What is an Annotated Bibliography?

An annotated bibliography means that there is a short paragraph (about 150 words) providing information about each source after its entry in the bibliography. 

For each entry, provide a short paragraph that:

  1. summarizes the source (What are the main ideas of the source?)
  2. analyzes the source (e.g. What type of evidence does the author use? Does the author provide a broad overview or a narrow focus?)
  3. evaluates the source (Is this source relevant to your topic? What's the connection between the source and your project's focus?)

Ask your professor which citation style they prefer. 

Although there is a basic structure to annotated bibliographies that most professors will follow, your professor may require something a little different. Be sure to follow your assignment instructions, as each professor may have expectations that are slightly different.

Also be sure to use your own words when writing your annotated bibliography; do not use quotations or copy and paste directly from your source.

What is an Annotated Bibliography? [Video]

APA Annotated Bibliograhy

APA now has guidelines for an annotated bibliography.
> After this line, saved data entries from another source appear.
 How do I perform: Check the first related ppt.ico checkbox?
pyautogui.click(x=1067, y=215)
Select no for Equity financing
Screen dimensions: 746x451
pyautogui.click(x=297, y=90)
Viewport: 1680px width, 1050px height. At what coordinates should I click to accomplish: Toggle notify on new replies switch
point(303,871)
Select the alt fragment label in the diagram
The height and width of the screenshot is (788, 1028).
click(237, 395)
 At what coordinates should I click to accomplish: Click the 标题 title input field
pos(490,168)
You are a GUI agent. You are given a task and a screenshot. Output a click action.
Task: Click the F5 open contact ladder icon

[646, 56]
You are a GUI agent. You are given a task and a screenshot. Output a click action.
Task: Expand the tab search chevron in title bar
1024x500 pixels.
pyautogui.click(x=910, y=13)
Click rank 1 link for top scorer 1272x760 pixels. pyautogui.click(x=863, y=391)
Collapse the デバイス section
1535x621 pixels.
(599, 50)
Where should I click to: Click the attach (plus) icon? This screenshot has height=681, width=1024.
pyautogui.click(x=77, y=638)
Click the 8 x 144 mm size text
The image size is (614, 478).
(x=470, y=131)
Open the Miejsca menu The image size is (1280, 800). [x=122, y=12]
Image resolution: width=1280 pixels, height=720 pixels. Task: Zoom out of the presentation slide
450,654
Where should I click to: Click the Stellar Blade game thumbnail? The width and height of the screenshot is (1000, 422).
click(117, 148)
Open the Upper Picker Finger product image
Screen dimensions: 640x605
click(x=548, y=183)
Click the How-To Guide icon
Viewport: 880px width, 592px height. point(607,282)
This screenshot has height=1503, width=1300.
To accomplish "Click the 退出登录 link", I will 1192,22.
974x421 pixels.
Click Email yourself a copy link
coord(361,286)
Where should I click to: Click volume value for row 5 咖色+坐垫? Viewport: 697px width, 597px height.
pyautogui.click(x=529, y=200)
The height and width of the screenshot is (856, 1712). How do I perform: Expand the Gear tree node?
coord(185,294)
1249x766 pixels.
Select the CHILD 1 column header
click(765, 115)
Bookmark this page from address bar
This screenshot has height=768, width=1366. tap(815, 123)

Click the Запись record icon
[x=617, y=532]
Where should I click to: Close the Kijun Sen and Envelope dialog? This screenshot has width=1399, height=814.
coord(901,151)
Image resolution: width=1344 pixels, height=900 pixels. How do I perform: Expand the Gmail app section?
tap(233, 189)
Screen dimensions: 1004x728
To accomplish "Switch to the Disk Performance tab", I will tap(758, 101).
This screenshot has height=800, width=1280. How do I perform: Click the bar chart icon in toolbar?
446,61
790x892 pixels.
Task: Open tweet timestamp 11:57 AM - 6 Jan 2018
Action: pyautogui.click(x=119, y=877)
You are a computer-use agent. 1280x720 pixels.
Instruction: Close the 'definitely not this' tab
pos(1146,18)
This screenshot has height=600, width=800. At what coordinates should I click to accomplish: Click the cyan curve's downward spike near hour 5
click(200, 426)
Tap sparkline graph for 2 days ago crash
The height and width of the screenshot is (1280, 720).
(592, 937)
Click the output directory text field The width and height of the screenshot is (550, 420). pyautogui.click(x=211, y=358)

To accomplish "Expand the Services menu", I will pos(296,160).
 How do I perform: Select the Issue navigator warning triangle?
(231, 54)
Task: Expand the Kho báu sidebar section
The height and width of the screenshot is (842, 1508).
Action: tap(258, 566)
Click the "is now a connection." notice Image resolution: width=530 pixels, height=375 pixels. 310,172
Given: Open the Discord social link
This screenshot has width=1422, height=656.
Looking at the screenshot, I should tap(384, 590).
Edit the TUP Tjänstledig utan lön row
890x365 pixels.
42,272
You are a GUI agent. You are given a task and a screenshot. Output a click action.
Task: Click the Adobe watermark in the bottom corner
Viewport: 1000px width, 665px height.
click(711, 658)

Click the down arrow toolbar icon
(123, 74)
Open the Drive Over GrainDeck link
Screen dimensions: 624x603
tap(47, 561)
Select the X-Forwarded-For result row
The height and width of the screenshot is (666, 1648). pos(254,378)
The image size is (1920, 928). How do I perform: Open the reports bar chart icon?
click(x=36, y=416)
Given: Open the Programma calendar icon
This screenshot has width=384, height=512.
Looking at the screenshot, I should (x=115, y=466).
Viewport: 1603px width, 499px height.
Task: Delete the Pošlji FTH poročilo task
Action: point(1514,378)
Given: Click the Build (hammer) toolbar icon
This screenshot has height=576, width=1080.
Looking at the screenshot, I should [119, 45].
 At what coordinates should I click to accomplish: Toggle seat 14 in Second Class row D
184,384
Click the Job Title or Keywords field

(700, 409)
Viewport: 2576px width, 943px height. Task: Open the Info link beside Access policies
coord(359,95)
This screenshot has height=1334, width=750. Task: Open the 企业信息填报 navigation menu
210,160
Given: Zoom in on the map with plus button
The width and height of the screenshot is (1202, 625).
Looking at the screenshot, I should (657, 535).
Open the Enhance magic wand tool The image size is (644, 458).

Annotations will be a new paragraph, indented 0.5" from the left.

Delmas, P. M. (2017). Using VoiceThread to create community in online learning. TechTrends, 61, 595–602. https://doi.org/10.1007/s11528-017-0195-z

This study investigated how VoiceThread could impact online student persistence. It used the Community of Inquiry framework as a guidepost for applying the technology, most specifically by leveraging social presence. The study sought to answer the question “does VoiceThread help create community for online learners?” Researchers surveyed 39 participants in master’s and doctoral programs that were either fully online or blended. Based on the data, the researchers concluded that VoiceThread, as perceived by students who have used it, can promote social presence in online learning communities by making students feel more connected to other students and the instructor. Three positive themes for VoiceThread related to student to student interaction included hearing a voice, hearing voice inflection versus text, and learning about peers’ professional/educational experience. While positive trends were highlighted succinctly, there was little discussion of negative trends, which challenged validity, and a small sample size (N=39) makes it difficult to generalize.